Today, the average savings account pays 0.62%, according to Moneyfacts, although by shopping around, you can find easy access account paying around 1.5%.

But that is still below the rate of inflation at 1.7%, as measured by the consumer prices index.

This means that in real terms, money in the bank can only wither and die.

Blue-Chips To The Rescue

Why put up with 0.62%, when you can invest in blue-chip FTSE 100 stocks and get eight or nine times the return from the dividend payment alone?

Right now, pharmaceutical giant GlaxoSmithKline pays a dividend equivalent to a return of 4.9% a year. National Grid, Centrica, Tesco and J Sainsbury all yield just over 5%.

Energy company SSE yields 5.7%.

These aren’t high-risk stock tips, but familiar, established names. As are BP, HSBC, Imperial Tobacco and Royal Dutch Shell, all of which yield more than 4.5%.

If you prefer to spread the risk by investing in a tracker fund, the FTSE 100 currently offers an average yield of 3.66%. That is six times greater than the average savings account.

A Right Royal Return

Companies pay dividends in order to reward shareholders for holding their stock. Once the dividend has been paid, quarterly or twice-yearly, it is yours to keep, whatever happens.

Any capital growth when the company’s share price rises is paid on top of that.

Over the years, this royal combination of dividend income and share price growth puts cash to the sword.

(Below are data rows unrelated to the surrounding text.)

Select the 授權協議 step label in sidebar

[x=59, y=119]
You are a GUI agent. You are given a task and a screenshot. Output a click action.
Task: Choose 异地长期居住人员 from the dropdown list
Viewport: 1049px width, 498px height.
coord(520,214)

Cash Lost Its Crown Years Ago

If you had saved £10,000 in the average high-street cash savings account 10 years ago, you would now have £11,070, according to figures from Fidelity.

You would have made just £1,070.

But if you had invested your £10,000 in the FTSE All-Share instead, you would have more than doubled your money to £22,010. 

That’s a profit of £10,940.

Yes, stock markets are more risky. But you can reduce the danger by spreading your cash between different companies, or buying an index tracker to do the job for you at minimal cost.

And you should only invest money you don’t expect to need for at least five or 10 years, to give you time to overcome any short-term correction.

Stock markets have always beaten cash in the longer run. At today’s low interest rates, there can only be one verdict.

Choosing shares over cash is a no-brainer. Stock markets rule.

Harvey Jones owns shares in BP. The Motley Fool owns shares in Tesco and has recommended shares in GlaxoSmithKline.